Darüber hinaus ist dieser Weg vergleichsweise kostengünstig. Schach benötigt keine teure Infrastruktur und lässt sich leichter in die bestehende Schulumgebung integrieren als viele andere Sport- oder Bildungsprogramme. Für Länder, die mit begrenzten Ressourcen eine breite Wirkung erzielen wollen, ist das besonders wichtig. In ihren Materialien zu Costa Rica betont die FIDE ausdrücklich die Notwendigkeit einer einfachen Umsetzung für Lehrkräfte sowie eines nachhaltigen Modells, das überwacht, bewertet und anschließend auf nationaler Ebene ausgeweitet werden kann.

Welche Risiken diese Strategie birgt

Natürlich garantiert die Idee allein noch keinen Erfolg. Selbst die FIDE beschreibt die aktuellen Schritte mit Vorsicht: Pilotprogramme müssen zuerst beobachtet und bewertet werden, und erst danach kann über eine Ausweitung nachgedacht werden. Das bedeutet, dass sich die Region der realen Herausforderungen jeder Bildungsreform sehr wohl bewusst ist — des Mangels an ausgebildeten Lehrkräften, der Belastung der Schulsysteme und des Unterschieds zwischen einem guten lokalen Projekt und seiner Skalierung auf ein ganzes Land. Genau deshalb wirkt der derzeitige Ansatz so reif: zuerst das Gesetz und die Vereinbarungen, dann das Pilotprojekt, dann die Bewertung und erst danach die Ausweitung.

Es gibt noch ein weiteres Risiko: Wenn Schach nur als schönes Thema für öffentliche Reden behandelt wird, ohne echte Unterstützung für Lehrkräfte und Schulen, könnte alles schnell verpuffen. Doch genau hier liegt die Stärke der gegenwärtigen lateinamerikanischen Bewegung. Sie versucht, sich von romantischer Rhetorik zu entfernen und stattdessen in der Sprache umsetzbarer Modelle, staatlicher Partnerschaften und klarer Aufgaben für das Bildungssystem zu sprechen. Das zeigt sich besonders deutlich darin, wie die FIDE und ihre Vertreter das Thema rahmen: nicht „Lasst uns Schach allgemein fördern“, sondern „Lasst es uns so in die Bildungspolitik integrieren, dass es tatsächlich funktioniert“.

Fazit

Lateinamerikas langfristige Schachstrategie dreht sich nicht um ein einziges Turnier, ein einziges Land oder eine schöne Kampagne, die nur ein paar Monate dauert. Es geht um den Versuch, ein großes positionelles Spiel zu spielen: durch Gesetze, Schulen, Lehrkräfte, Ministerien und die schrittweise Verwandlung des Schachs in einen Teil der öffentlichen Infrastruktur. Die FIDE sieht diese Region klar als eines der interessantesten Beispiele dafür, wie das Spiel über den Sport hinausgehen und zu einem Element der Bildungspolitik werden kann.
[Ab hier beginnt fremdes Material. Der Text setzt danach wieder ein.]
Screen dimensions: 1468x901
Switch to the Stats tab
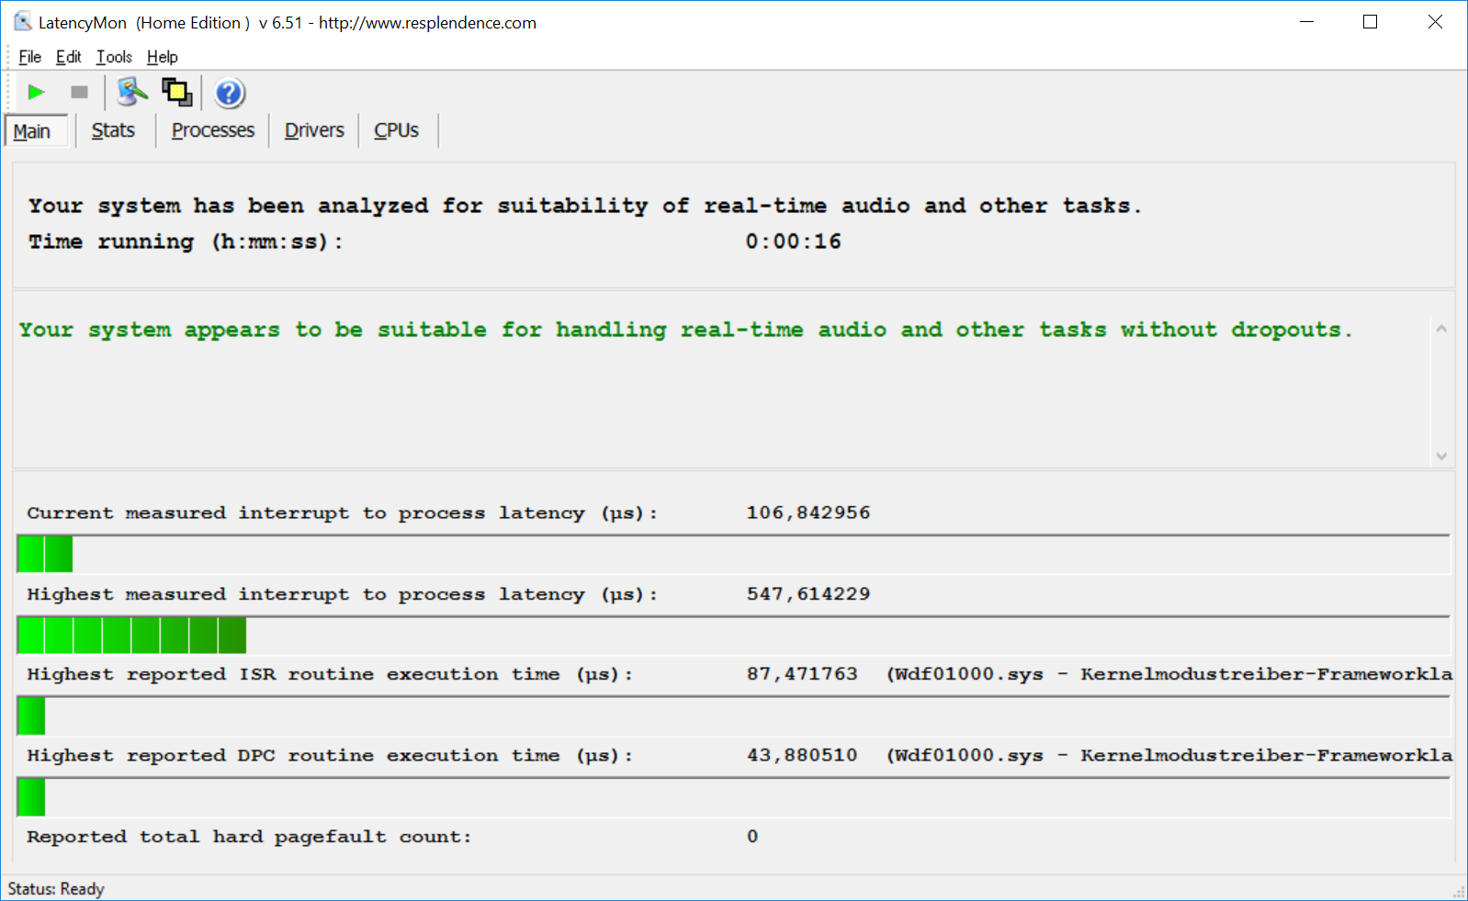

Und wenn diese Strategie funktioniert, könnte Lateinamerika nicht nur als Region heller Talente und emotionaler Turniere in die Geschichte eingehen. Es könnte zu dem Ort werden, an dem Schach wirklich gelernt hat, zehn Züge vorauszudenken — nicht auf dem Brett, sondern in der Struktur der Gesellschaft selbst.